Sifat fisikokimia setiap protein tidak sama, tergantung pada jumlah dan
jenis asam aminonya. Protein memiliki berat molekul yang sangat besar sehingga
bila protein dilarutkan dalam air akan membentuk suatu dispersi koloidal. Protein
dapat dihidrolisis oleh asam, basa, atau enzim tertentu dan menghasilkan
campuran asam-asam amino (Winarno, 2004).
Sebagian besar protein bila dilarutkan dalam air akan membentuk dispersi
koloidal dan tidak dapat berdifusi bila dilewatkan melalui membran
semipermeabel. Beberapa protein mudah larut dalam air, tetapi ada pula yang
sukar larut. Namun, semua protein tidak dapat larut dalam pelarut organik seperti
eter, kloroform, atau benzena (Yazid, 2006).
Pada umumnya, protein sangat peka terhadap pengaruh-pengaruh fisik dan
zat kimia, sehingga mudah mengalami perubahan bentuk. Perubahan atau
modifikasi pada struktur molekul protein disebut denaturasi. Protein yang
mengalami denaturasi akan menurunkan aktivitas biologi protein dan berkurannya
kelarutan protein, sehingga protein mudah mengendap. Bila dalam suatu larutan
ditambahkan garam, daya larut protein akan berkurang, akibatnya protein akan
terpisah sebagai endapan. Apabila protein dipanaskan atau ditambahkan alkohol,
maka protein akan menggumpal. Hal ini disebabkan alkohol menarik mantel air
yang melingkupi molekul-molekul protein; selain itu penggumpalan juga dapat
terjadi karena aktivitas enzim-enzim proteolitik (Yazid, 2006).
Molekul protein mempunyai gugus amino (-NH2) dan gugus karboksilat
(-COOH) pada ujung-ujung rantainya. Hal ini menyebabkan protein mempunyai
banyak muatan (polielektrolit) dan bersifat amfoter, yaitu dapat bereaksi dengan
asam dan basa.

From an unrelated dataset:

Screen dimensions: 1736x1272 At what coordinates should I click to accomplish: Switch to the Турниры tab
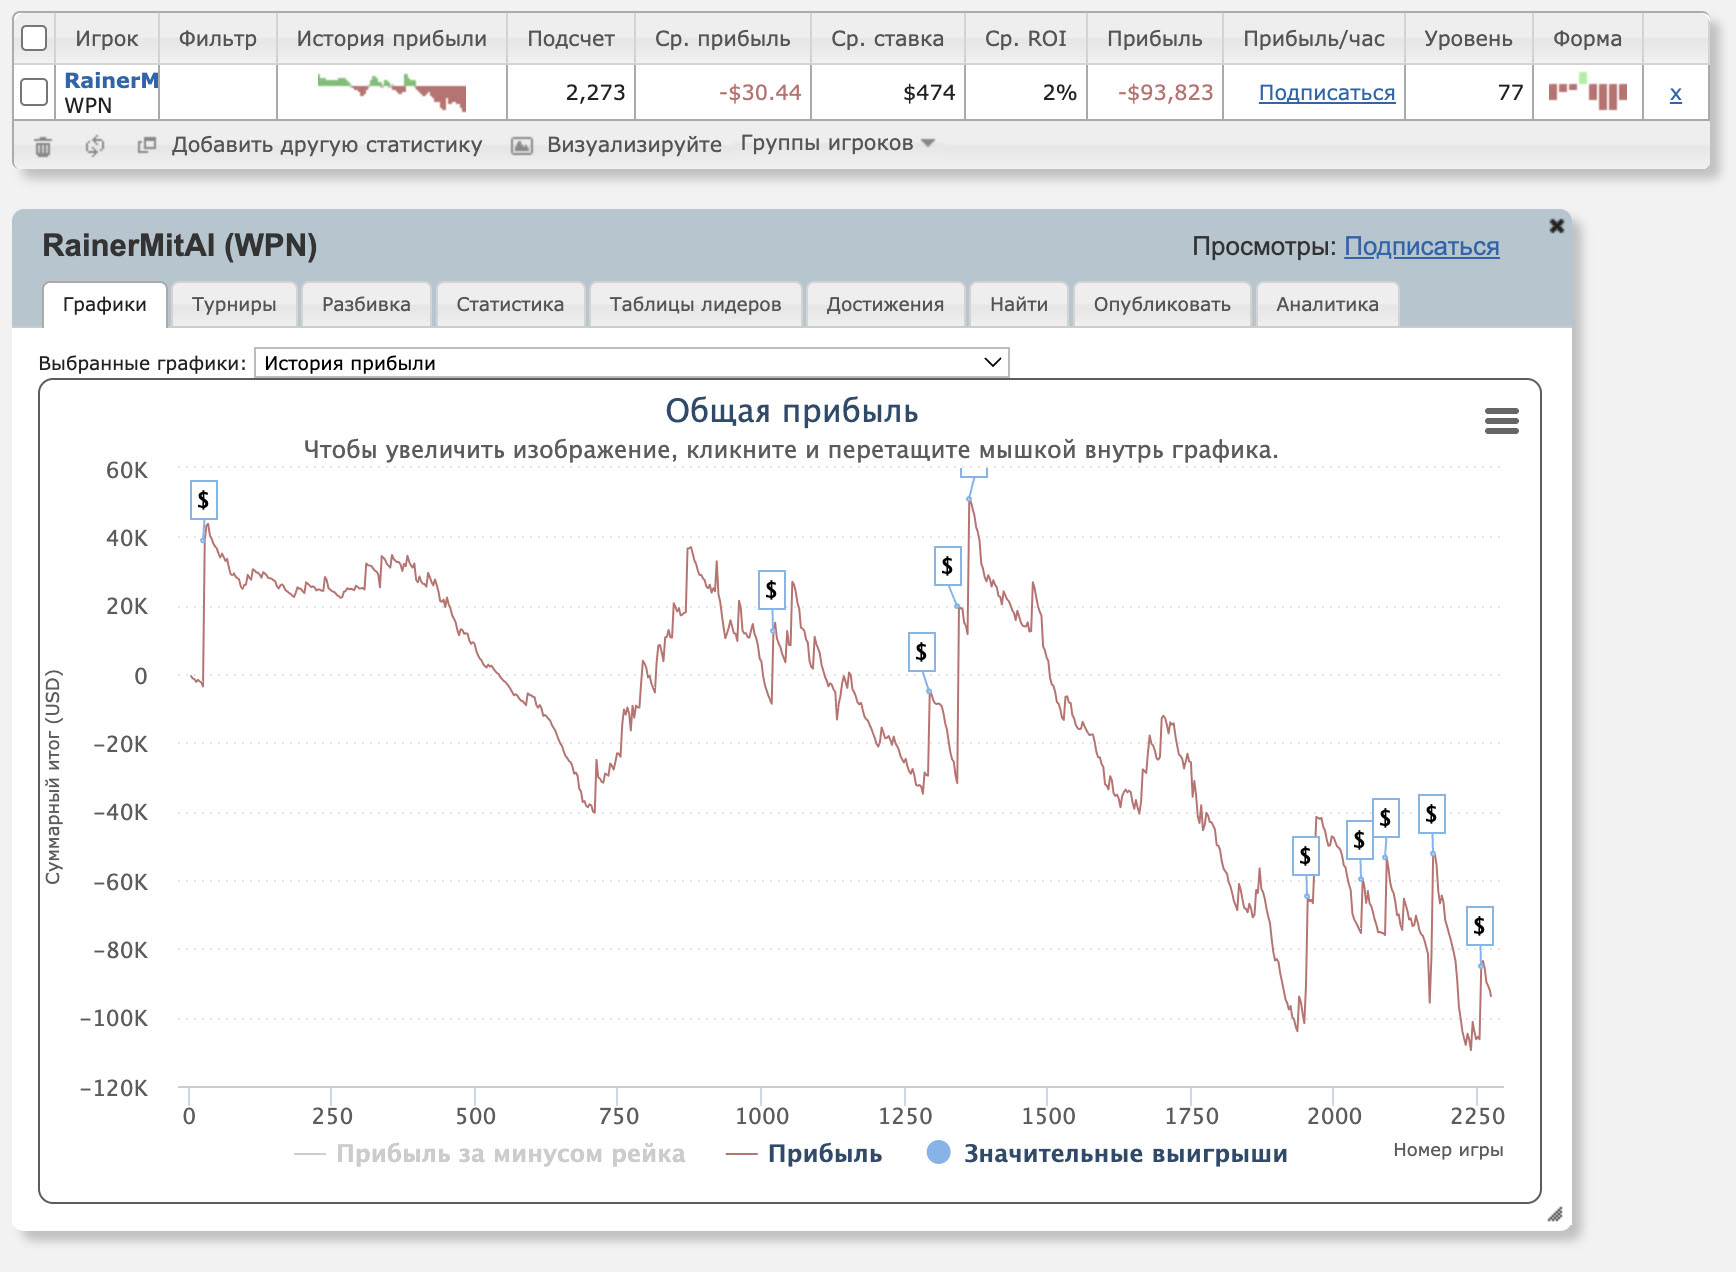[234, 304]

Pada larutan asam atau pH rendah, gugus amino pada protein akan
bereaksi dengan ion H+, sehingga protein bermuatan positif. Bila pada kondisi ini
dilakukan elektroforesis, molekul protein akan bergerak ke arah katoda.
Sebaliknya, pada larutan basa atau pH tinggi, gugus karboksilat bereaksi dengan
ion OH-, sehingga protein bermuatan negatif. Bila pada kondisi ini dilakukan
elektroforesis, molekul protein akan bergerak ke arah anoda. Adanya muatan pada
molekul protein menyebabkan protein bergerak di bawah pengaruh medan listrik
(Yazid, 2006).
Setiap jenis protein dalam larutan mempunyai pH tertentu yang disebut titik
isoelektrik (TI). Pada pH isoelektrik (pI), molekul protein yang mempunyai
muatan positif dan negatif yang sama, sehingga saling menetralkan atau bermuatan
nol. Akibatnya protein tidak bergerak di bawah pengaruh medan listrik. Pada titik
isoelektrik, protein akan mengalami pengendapan (koagulasi) paling cepat dan
prinsip ini digunakan dalam proses-proses pemisahan atau pemurnian suatu
protein (Yazid, 2006).

2.2 Fungsi protein

Menurut Ngili (2013), protein memiliki fungsi-fungsi biologis sebagai


berikut:
a. Katalis enzim. Enzim merupakan protein katalis yang mampu meningkatkan
laju reaksi sampai 1012 kali laju awalnya.
b. Alat transport dan penyimpanan Banyak ion dan molekul kecil diangkut dalam
darah maupun di dalam sel dengan cara berikatan pada protein pengangkut.
Contohnya, hemoglobin merupakan protein pengangkut oksigen. Zat besi
disimpan dalam berbagai jaringan oleh protein ferritin.
c. Fungsi mekanik protein menjalankan perannya sebagai pembentuk struktur.
Misalnya, protein kolagen yang menguatkan kulit, gigi, serta tulang. Membran
yang mengelilingi sel dan organel juga mengandung protein yang berfungsi
sebagai pembentuk struktur sekaligus menjalankan fungsi biokimia lainnya.
d. Pengatur pergerakan kontraksi otot terjadi karena adanya interaksi antara dua
tipe protein filamen, yaitu aktin dan miosin. Miosin juga memiliki aktivitas
enzim yang berfungsi untuk memudahkan perubahan energi kimia ATP
menjadi energi mekanik. Pergerakan flagela sperma disebabkan oleh protein.
e. Pelindung Antibodi merupakan protein yang terlibat dalam perusakan sel asing
yang masuk ke dalam tubuh seperti virus, bakteria, dan sel-sel asing lain.
f. Proses informasi Rangsangan luar seperti sinyal hormon atau intensitas cahaya
dideteksi oleh protein tertentu yang meneruskan sinyal ke dalam sel. Contoh
protein rodopsin yang terdapat dalam membran sel retina.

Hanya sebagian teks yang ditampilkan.